### DATA FOR THIS EXERCISE
########################################

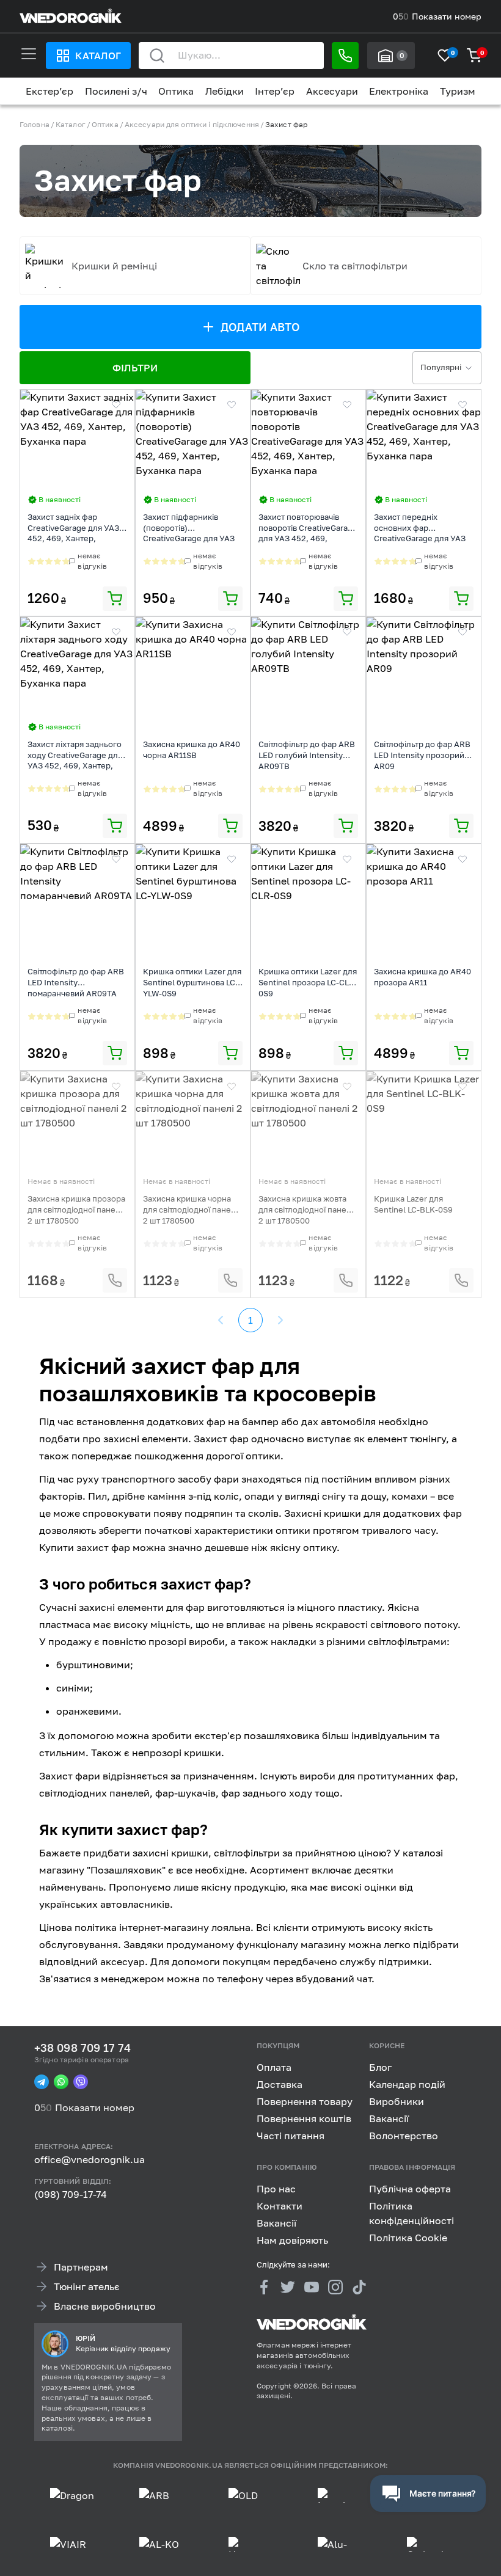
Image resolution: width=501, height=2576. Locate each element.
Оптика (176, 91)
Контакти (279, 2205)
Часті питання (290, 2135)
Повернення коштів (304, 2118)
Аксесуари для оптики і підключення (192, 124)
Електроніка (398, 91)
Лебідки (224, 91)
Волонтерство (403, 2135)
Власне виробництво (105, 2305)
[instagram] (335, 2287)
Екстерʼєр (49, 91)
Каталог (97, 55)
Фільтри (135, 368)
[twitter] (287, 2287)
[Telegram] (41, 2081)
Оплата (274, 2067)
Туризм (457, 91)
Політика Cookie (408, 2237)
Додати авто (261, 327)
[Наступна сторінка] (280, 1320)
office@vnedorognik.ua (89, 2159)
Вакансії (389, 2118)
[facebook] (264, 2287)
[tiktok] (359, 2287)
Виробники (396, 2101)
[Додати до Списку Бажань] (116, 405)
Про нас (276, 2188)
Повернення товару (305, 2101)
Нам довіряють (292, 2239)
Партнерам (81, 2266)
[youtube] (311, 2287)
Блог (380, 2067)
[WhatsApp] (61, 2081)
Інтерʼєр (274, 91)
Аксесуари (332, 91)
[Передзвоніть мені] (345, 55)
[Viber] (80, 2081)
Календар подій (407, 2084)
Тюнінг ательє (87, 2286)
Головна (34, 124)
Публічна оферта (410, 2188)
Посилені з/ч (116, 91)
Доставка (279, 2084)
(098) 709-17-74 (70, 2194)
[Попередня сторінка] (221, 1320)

########################################

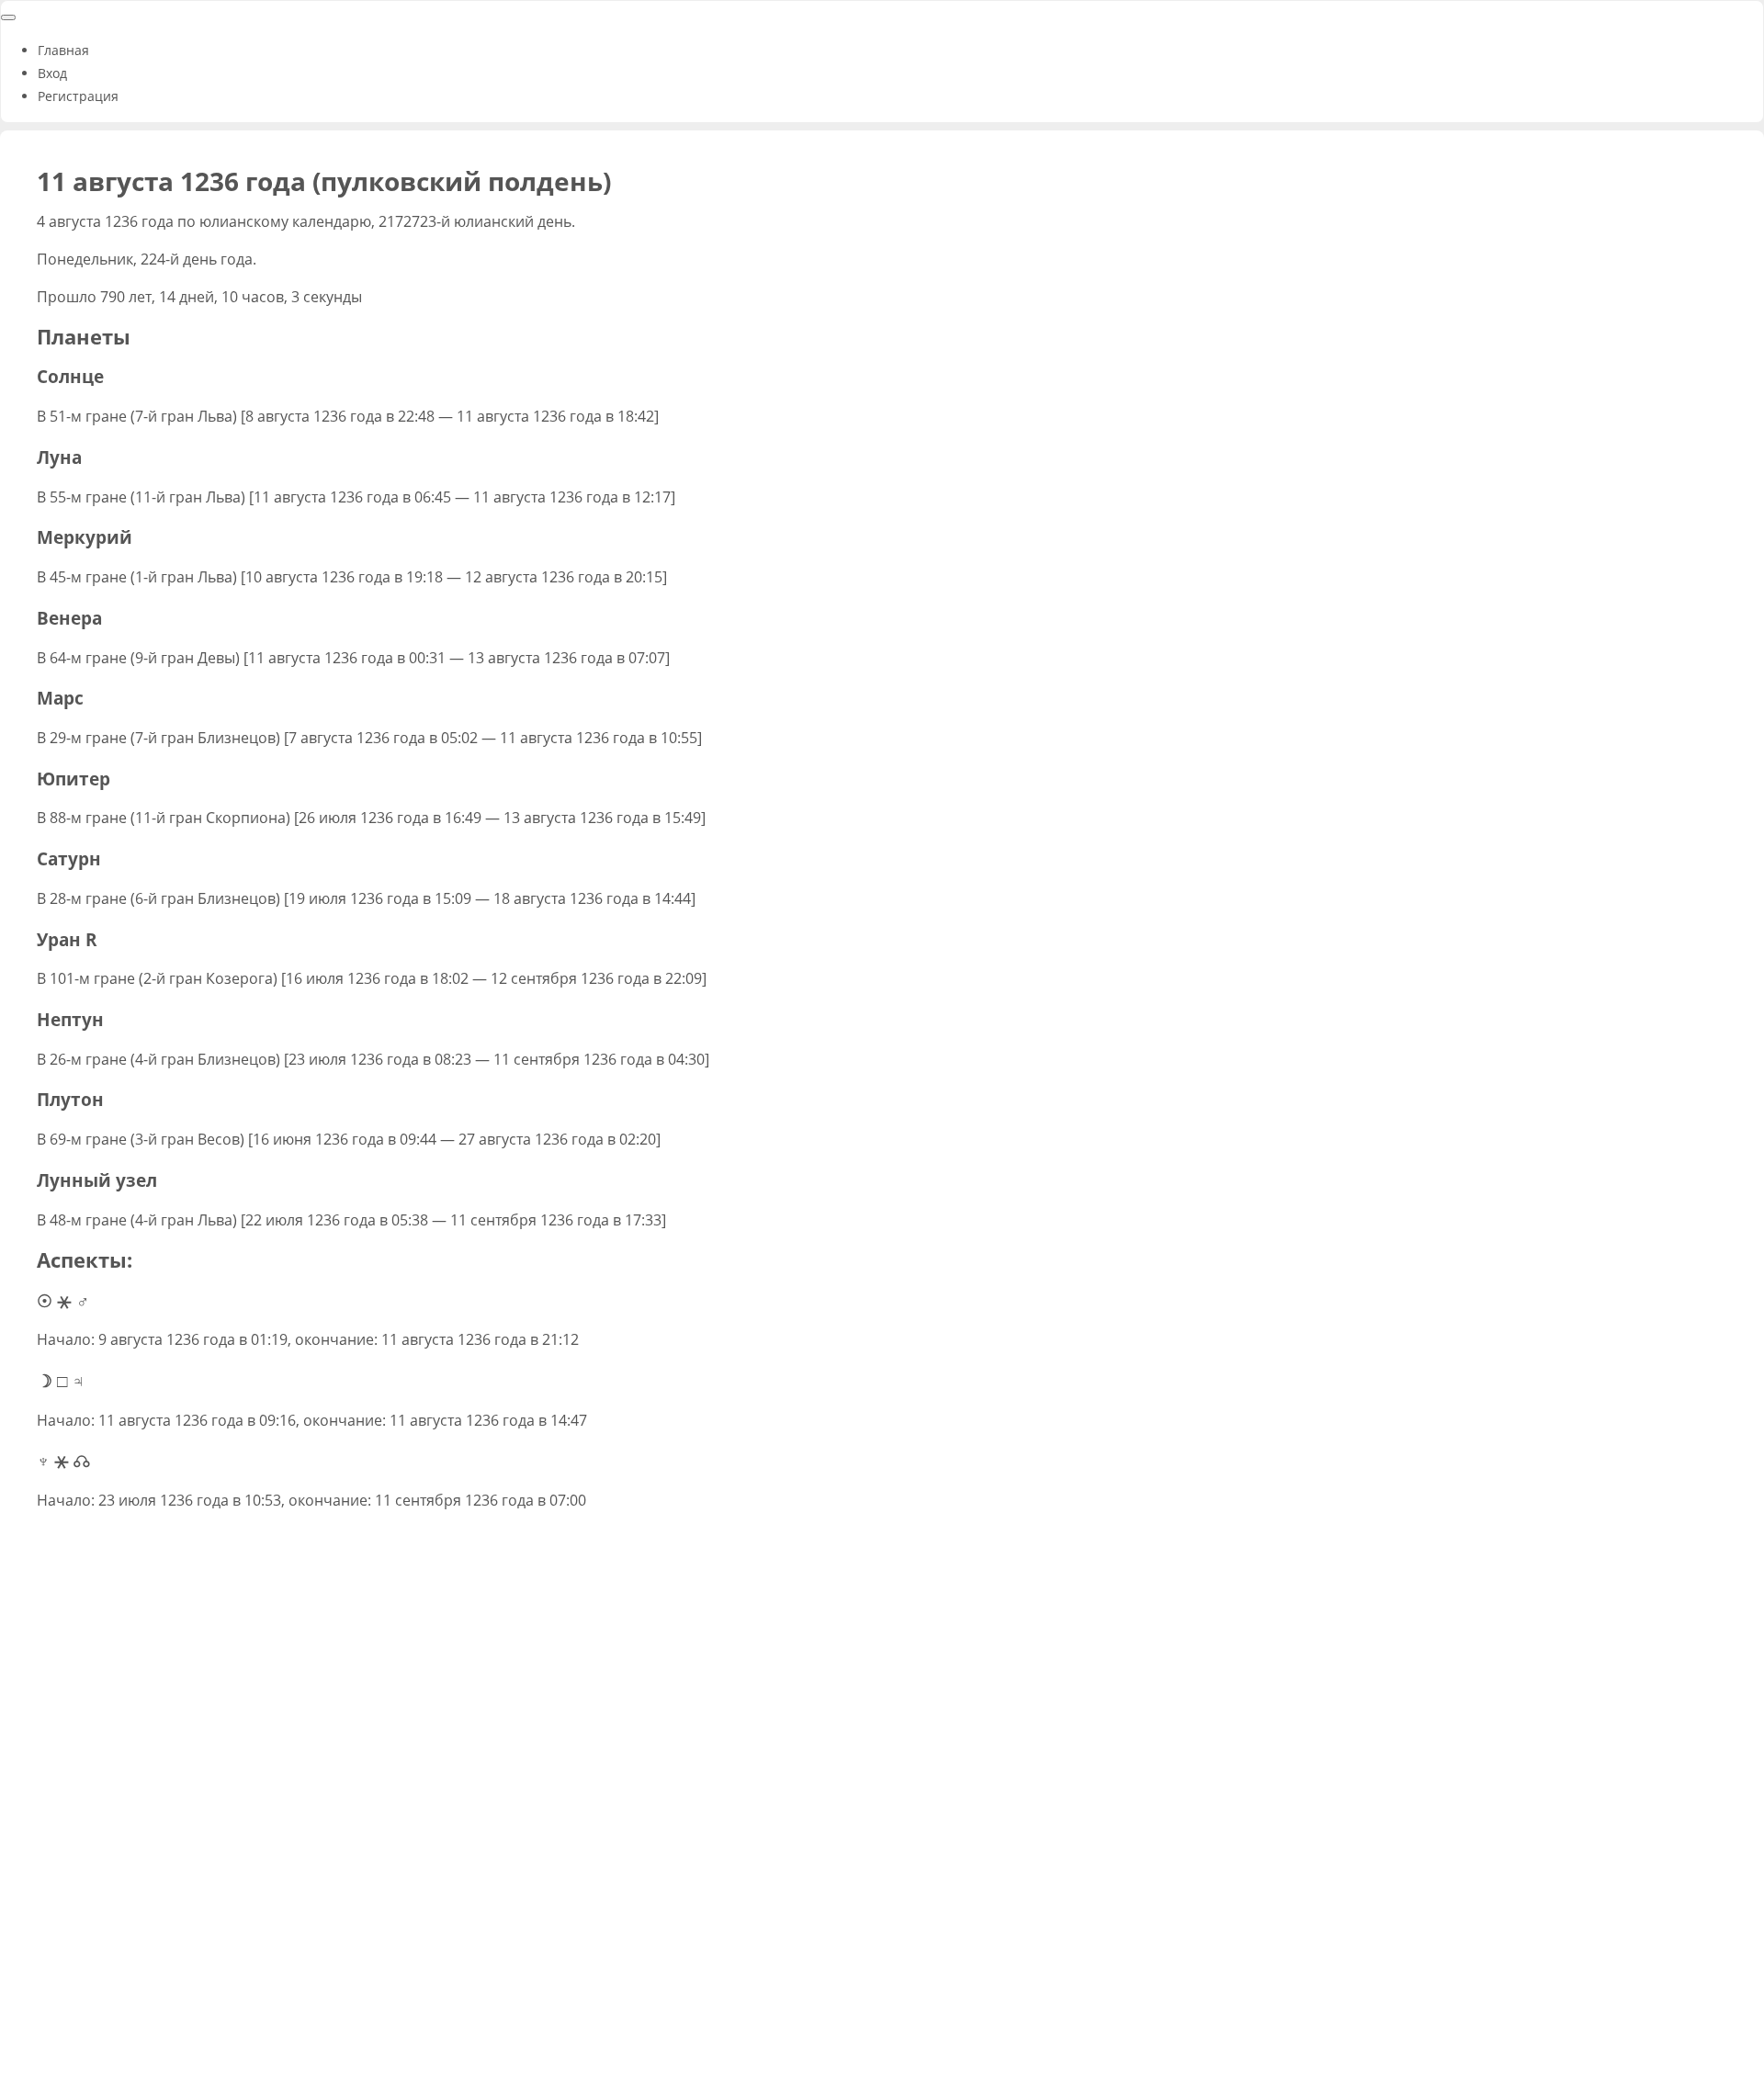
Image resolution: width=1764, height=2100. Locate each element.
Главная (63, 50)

########################################

Return, with no change at all, every line in the entries above from the line containing "Image resolution: width=501, height=2576." through the line containing "[Попередня сторінка] (221, 1320)".

Image resolution: width=501, height=2576. Locate each element.
Оптика (176, 91)
Контакти (279, 2205)
Часті питання (290, 2135)
Повернення коштів (304, 2118)
Аксесуари для оптики і підключення (192, 124)
Електроніка (398, 91)
Лебідки (224, 91)
Волонтерство (403, 2135)
Власне виробництво (105, 2305)
[instagram] (335, 2287)
Екстерʼєр (49, 91)
Каталог (97, 55)
Фільтри (135, 368)
[twitter] (287, 2287)
[Telegram] (41, 2081)
Оплата (274, 2067)
Туризм (457, 91)
Політика Cookie (408, 2237)
Додати авто (261, 327)
[Наступна сторінка] (280, 1320)
office@vnedorognik.ua (89, 2159)
Вакансії (389, 2118)
[facebook] (264, 2287)
[tiktok] (359, 2287)
Виробники (396, 2101)
[Додати до Списку Бажань] (116, 405)
Про нас (276, 2188)
Повернення товару (305, 2101)
Нам довіряють (292, 2239)
Партнерам (81, 2266)
[youtube] (311, 2287)
Блог (380, 2067)
[WhatsApp] (61, 2081)
Інтерʼєр (274, 91)
Аксесуари (332, 91)
[Передзвоніть мені] (345, 55)
[Viber] (80, 2081)
Календар подій (407, 2084)
Тюнінг ательє (87, 2286)
Головна (34, 124)
Публічна оферта (410, 2188)
Посилені з/ч (116, 91)
Доставка (279, 2084)
(098) 709-17-74 (70, 2194)
[Попередня сторінка] (221, 1320)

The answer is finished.